▶ _Collected data_:

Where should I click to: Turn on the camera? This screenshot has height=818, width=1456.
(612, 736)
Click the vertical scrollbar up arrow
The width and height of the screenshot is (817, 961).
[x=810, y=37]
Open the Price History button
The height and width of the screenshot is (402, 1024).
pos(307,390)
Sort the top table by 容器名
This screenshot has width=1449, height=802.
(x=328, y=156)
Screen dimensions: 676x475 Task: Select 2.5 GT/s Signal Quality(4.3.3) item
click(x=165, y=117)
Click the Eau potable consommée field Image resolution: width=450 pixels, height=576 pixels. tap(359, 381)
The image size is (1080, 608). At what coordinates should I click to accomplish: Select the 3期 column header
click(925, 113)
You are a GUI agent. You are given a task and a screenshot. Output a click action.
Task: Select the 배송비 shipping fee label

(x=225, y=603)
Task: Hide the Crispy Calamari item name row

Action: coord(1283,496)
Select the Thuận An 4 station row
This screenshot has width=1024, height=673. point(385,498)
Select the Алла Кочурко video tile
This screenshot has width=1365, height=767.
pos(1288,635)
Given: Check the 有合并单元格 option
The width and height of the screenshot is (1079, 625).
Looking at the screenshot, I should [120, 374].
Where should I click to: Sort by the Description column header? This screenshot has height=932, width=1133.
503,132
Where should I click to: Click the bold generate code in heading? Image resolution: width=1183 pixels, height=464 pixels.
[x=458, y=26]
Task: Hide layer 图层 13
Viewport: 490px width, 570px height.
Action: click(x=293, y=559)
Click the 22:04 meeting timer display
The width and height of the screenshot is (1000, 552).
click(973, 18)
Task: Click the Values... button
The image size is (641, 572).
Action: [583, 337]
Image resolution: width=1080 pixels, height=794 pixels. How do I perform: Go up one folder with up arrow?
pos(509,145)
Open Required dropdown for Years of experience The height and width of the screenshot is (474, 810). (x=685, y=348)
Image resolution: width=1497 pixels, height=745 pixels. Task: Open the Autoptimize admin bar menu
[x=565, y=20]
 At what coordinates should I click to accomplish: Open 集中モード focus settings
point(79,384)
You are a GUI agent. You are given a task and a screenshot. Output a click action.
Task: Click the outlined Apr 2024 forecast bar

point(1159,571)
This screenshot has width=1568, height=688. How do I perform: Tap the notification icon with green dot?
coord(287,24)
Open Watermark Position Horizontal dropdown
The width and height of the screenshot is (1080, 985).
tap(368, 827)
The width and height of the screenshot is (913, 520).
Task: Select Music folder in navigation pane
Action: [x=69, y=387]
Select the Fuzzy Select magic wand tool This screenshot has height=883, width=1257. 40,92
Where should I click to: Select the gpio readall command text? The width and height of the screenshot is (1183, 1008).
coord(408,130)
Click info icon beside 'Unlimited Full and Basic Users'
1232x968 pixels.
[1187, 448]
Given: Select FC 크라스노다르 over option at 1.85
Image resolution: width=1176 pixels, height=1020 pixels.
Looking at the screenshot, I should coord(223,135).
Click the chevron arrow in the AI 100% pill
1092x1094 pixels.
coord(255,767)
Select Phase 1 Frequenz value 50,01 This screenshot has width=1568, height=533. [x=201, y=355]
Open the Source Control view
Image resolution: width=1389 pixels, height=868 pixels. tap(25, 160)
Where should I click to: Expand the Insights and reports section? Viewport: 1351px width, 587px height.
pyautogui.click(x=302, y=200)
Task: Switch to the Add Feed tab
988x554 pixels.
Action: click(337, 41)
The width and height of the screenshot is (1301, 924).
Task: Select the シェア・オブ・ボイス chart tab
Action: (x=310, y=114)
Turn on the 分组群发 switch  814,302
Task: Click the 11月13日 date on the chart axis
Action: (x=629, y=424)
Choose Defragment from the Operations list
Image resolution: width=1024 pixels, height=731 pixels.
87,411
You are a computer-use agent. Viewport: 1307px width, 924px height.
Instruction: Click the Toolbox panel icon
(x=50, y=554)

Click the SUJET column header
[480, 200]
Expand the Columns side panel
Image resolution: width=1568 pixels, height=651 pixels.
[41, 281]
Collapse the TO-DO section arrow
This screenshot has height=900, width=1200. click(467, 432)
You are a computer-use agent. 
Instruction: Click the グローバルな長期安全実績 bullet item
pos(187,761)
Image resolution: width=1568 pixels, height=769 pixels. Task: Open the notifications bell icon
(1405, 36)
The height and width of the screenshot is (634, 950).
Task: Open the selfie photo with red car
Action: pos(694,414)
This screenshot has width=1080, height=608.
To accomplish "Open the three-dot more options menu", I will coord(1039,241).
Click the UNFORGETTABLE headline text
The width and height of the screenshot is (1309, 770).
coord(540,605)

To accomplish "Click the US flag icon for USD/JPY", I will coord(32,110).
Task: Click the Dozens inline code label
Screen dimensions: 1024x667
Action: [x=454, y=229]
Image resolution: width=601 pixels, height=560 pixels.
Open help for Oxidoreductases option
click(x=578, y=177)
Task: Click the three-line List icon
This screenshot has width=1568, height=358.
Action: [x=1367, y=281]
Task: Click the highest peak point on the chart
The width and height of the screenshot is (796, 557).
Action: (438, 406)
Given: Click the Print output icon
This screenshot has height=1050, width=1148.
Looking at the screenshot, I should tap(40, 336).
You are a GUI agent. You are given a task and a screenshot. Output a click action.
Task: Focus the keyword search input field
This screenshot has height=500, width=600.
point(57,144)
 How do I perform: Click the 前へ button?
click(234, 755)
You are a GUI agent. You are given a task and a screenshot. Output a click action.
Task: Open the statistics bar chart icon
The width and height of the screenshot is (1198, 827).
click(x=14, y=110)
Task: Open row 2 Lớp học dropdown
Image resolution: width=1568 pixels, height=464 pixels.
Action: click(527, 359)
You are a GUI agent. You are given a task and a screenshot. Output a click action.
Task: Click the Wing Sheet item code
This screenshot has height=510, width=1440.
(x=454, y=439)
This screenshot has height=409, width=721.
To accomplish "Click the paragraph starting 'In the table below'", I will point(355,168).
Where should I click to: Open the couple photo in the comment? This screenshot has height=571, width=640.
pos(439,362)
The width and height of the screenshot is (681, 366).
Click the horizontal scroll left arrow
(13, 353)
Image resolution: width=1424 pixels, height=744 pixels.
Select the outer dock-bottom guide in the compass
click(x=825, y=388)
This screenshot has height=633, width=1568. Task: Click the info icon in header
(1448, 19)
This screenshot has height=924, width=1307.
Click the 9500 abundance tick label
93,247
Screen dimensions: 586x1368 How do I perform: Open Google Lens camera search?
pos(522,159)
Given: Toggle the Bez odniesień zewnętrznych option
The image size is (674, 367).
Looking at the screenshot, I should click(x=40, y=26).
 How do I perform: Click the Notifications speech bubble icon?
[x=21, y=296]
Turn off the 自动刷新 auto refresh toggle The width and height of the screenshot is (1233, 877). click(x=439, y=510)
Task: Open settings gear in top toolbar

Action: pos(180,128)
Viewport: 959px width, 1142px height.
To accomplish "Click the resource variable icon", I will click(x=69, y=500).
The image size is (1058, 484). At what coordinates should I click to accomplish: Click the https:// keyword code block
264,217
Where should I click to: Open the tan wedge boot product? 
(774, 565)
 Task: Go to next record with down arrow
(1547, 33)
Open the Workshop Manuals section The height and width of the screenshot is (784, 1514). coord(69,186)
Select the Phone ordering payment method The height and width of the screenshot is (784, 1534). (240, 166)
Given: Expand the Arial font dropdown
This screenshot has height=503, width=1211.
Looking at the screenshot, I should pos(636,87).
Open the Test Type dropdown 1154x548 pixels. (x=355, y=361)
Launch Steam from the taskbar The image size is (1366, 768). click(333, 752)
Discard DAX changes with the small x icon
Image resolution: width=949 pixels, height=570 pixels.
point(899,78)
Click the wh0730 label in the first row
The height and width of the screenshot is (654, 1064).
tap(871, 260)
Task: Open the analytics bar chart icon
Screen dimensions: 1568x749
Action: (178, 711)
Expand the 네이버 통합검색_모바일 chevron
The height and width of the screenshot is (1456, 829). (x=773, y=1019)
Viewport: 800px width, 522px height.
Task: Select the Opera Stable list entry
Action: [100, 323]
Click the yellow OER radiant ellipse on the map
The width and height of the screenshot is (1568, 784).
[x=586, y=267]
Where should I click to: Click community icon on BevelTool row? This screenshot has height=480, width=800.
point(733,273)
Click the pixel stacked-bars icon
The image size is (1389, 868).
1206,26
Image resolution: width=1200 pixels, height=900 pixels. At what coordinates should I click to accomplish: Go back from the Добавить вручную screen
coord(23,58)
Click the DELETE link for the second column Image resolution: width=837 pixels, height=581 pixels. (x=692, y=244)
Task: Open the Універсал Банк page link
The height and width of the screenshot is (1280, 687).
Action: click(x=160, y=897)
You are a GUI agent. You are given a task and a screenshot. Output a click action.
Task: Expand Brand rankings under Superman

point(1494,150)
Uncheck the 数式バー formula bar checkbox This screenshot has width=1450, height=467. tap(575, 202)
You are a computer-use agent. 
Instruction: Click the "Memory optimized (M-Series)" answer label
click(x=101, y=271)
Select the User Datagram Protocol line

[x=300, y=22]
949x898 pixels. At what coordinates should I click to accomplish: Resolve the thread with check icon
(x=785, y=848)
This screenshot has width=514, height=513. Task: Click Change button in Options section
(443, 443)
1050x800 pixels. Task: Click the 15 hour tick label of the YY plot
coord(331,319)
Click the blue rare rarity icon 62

▶ _About this task_: Using only the entries above, output the line with "This screenshot has height=510, width=1440.", the line with "The width and height of the screenshot is (681, 366).", and all lines between them, exactly as they stand.

▶ _Your response_:
This screenshot has height=510, width=1440.
(x=454, y=439)
This screenshot has height=409, width=721.
To accomplish "Click the paragraph starting 'In the table below'", I will point(355,168).
Where should I click to: Open the couple photo in the comment? This screenshot has height=571, width=640.
pos(439,362)
The width and height of the screenshot is (681, 366).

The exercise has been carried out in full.